Lent: Call to an Altared/Altered Life
Romans
12:1-2
12 1-2 So
here’s what I want you to do, God helping you: Take your everyday,
ordinary life—your sleeping, eating, going-to-work, and
walking-around life—and place it before God as an offering.
Embracing what God does for you is the best thing you can do for him.
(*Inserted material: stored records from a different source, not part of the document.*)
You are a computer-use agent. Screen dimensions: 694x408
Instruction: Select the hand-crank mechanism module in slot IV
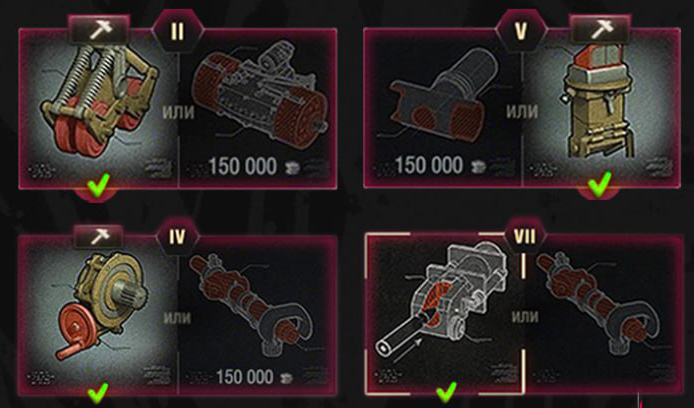pos(99,315)
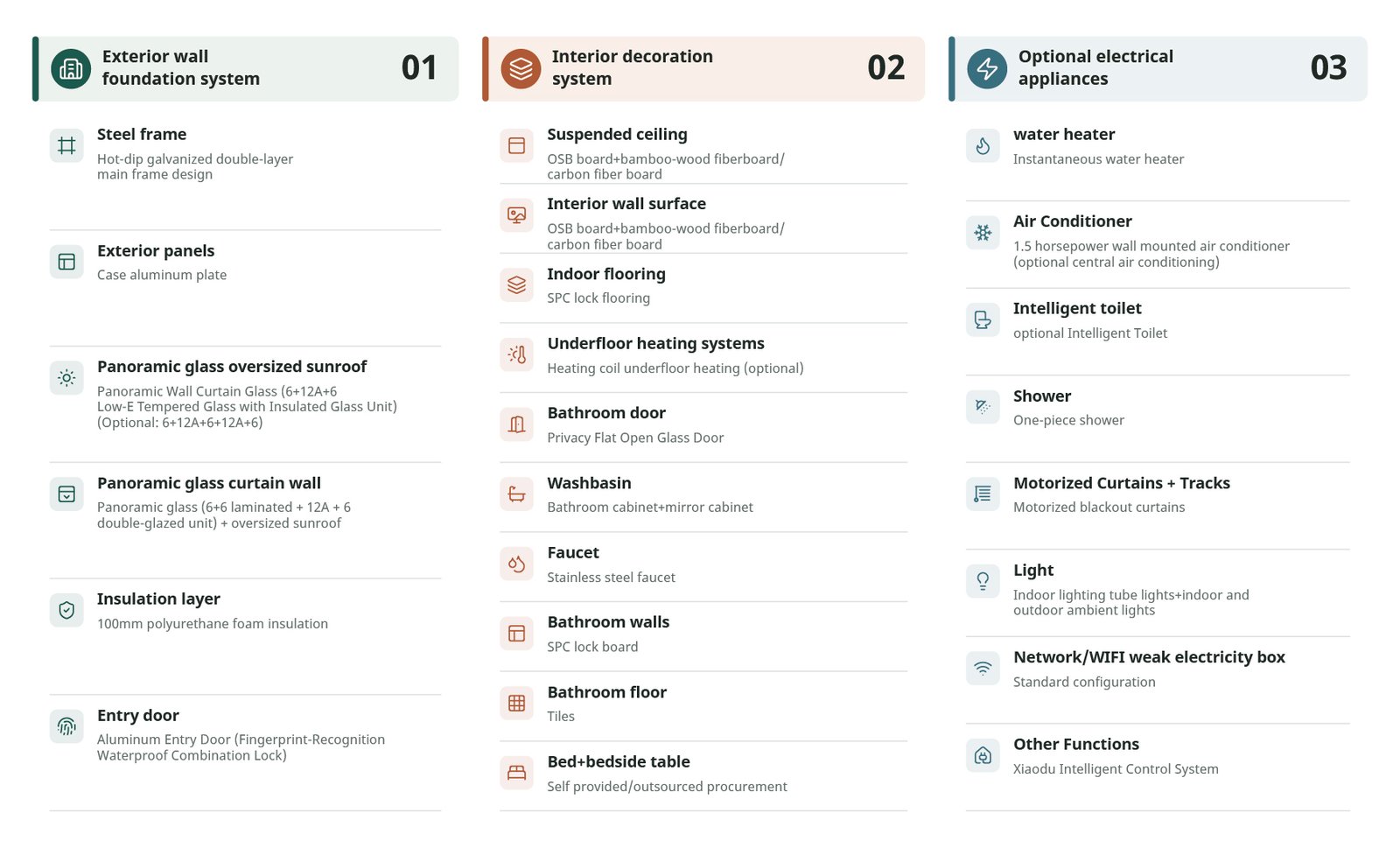This screenshot has width=1400, height=848.
Task: Click the Underfloor heating thermometer icon
Action: pyautogui.click(x=516, y=354)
Don’t become so well-adjusted to your culture that you fit into it
without even thinking. Instead, fix your attention on God. You’ll
be changed from the inside out. Readily recognize what he wants from
you, and quickly respond to it. Unlike the culture around you, always
dragging you down to its level of immaturity, God brings the best out
of you, develops well-formed maturity in you. (The Message)
Fourth
Sunday in Lent
Instead,
fix your attention on God. You’ll be changed from the inside out.
Last
week we looked at the way conformity to our culture hinders our
pursuit of faithfully serving God. This week we look at the obstacles
in us that hinder that pursuit. The
rigor of the changes in us that faithful discernment exacts. Someone
has quipped that the only problem with the “living sacrifices”
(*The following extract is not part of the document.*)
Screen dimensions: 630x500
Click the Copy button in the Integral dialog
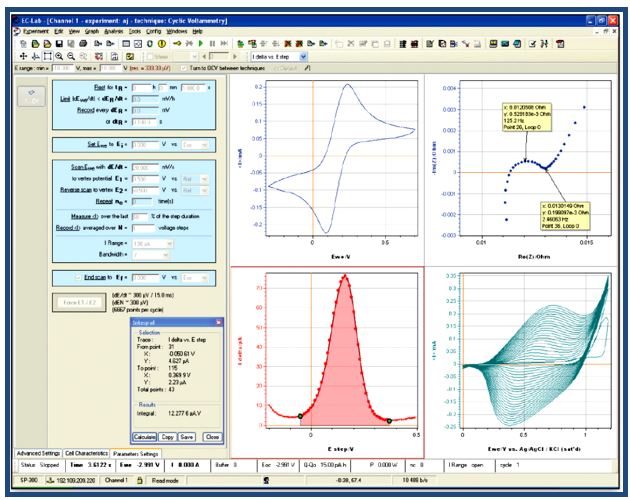[168, 437]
(Rom.12:1 NRSV) Paul encourages us to become is that we keep climbing
down off the altar.
John
the Seer gives us a thumbnail sketch of the kind of people God wants
and intends us to become in Rev.12:10: people who conquer the enemy
by Jesus' blood (his way of loving, self-sacrifical way of serving
others, by holding to his testimony, and willing to give their lives
for Jesus' sake. I don't need to detail the struggles each of us has
in coming to terms with what this will cost us. But there you have
it.
Paul's
counsel is to “fix
your attention on God.” We
face our struggles by turning our faces to God, to Christ. That's how
we get “changed
from inside out.”
St. Augustine tells us how this works: we become what we adore. Not
by dint of self-effort or moral improvement but by adore and fixed
attention on the God we know in Jesus Christ. And that's right where
the Lenten journey takes us. To the God who hands on a cross for love
of us to rescue us from whatever hell we have found our way into.
Nathaniel
Hawthorne's story “The Great Stone Face” captures this truth
dramatically and memorably.
In
a rural valley there was a rock formation that to the locals looked
like a human face. The
local
folklore
of the valley includes a prophecy that
one day a local would be born who bears a stricking resemblance to
the Great Stone Face. Others woud recognize this resemblance and
acclaim him as "the greatest and noblest personage of his
time." Ernest, a young mane of the valley, sets humself to
discover the promised hero. He spends hours just looking at and
ponering the Great Stone Face.
As
time passes and Ernest grows to manhood, the story of the Great Stone
Face gets around the United States. Others, who fancy they may be
that hero revisit the valley to seek if others will acclaim them to
be the one. A weathy merchant, a successful general, a skilled
politician, a brilliant writer comme one by one to town. Ernest,
however, discerns significant character flaws that disqualify them
from fulfilling the conditions of the prophecy. They don't quite
look like the Great Stone Face.
Ernest
is a good bit older by now and is lay preacher for the community. He
has faithfully kept up his vigal pondering the Great Stone Face.For
one of his sermons the congregation has asked Ernest to deliver his
sacred remarks from a the base of the cliff where everyone can see
the Great Stone Face high above.
Hawthorne
describes the climax of Ernest's sermon:
“At that moment, in sympathy with a thought which he was about to utter, the face of Ernest assumed a grandeur of expression, so imbued with benevolence, that the poet, by an irresistible impulse, threw his arms aloft and shouted, 'Behold! Behold! Ernest is himself the likeness of the Great Stone Face!' Then all the people looked, and saw that what the deep-sighted poet said was true. The prophecy was fulfilled.”